Your goal >> Single out the lines of the material that contain "Task" and copy them.

Input >>
##############################

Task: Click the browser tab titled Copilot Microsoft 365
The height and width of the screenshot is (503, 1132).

##############################

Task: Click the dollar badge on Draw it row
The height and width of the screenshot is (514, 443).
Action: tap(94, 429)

##############################

Answer section >>
Task: Click the browser tab titled Copilot Microsoft 365
Task: Click the dollar badge on Draw it row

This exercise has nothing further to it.